(Saved entries)
──────────────────────────────

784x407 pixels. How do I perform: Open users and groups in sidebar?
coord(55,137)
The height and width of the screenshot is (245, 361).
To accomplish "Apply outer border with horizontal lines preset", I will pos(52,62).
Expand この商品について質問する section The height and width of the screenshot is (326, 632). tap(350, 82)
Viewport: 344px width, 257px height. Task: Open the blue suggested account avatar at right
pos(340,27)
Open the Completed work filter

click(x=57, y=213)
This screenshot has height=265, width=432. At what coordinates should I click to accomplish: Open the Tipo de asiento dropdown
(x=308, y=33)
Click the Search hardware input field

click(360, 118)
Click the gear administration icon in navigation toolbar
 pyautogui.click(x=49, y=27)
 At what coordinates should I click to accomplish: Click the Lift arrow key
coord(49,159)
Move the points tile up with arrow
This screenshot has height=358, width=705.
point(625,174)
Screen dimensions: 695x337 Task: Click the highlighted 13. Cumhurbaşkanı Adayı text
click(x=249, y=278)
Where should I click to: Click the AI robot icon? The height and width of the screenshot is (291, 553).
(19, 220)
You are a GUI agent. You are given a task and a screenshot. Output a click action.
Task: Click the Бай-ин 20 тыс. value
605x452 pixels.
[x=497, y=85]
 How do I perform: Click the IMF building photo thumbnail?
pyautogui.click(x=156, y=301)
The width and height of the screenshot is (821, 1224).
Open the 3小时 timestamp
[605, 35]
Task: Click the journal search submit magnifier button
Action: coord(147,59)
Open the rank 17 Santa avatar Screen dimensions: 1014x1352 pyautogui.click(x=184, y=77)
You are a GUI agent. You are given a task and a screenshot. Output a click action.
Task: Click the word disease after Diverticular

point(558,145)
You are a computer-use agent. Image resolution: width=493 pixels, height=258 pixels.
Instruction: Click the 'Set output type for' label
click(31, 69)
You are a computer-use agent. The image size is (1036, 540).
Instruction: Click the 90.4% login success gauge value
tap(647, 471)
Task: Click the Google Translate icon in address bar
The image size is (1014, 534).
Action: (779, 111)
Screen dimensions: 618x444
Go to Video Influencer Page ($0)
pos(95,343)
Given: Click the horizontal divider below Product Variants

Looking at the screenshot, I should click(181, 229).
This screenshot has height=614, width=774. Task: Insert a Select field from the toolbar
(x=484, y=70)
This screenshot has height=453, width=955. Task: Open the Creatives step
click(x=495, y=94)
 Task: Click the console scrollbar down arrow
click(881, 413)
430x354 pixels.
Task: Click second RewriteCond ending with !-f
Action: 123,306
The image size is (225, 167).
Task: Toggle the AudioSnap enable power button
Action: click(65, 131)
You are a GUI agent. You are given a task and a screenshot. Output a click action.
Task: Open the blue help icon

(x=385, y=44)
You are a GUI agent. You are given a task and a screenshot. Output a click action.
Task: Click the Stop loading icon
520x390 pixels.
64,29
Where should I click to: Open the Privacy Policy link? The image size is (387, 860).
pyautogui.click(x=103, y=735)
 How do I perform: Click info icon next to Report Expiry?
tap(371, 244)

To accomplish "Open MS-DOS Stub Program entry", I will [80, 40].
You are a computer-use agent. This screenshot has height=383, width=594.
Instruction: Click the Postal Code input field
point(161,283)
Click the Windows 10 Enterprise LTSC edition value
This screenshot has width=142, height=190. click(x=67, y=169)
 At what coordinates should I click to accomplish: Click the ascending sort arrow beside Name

──────────────────────────────

=== What the exercise asks ===
Output exactly the lines of the data that run from the one containing "Instruction: Click the Postal" to the very last line, and no others.

=== Answer to this task ===
Instruction: Click the Postal Code input field
point(161,283)
Click the Windows 10 Enterprise LTSC edition value
This screenshot has width=142, height=190. click(x=67, y=169)
 At what coordinates should I click to accomplish: Click the ascending sort arrow beside Name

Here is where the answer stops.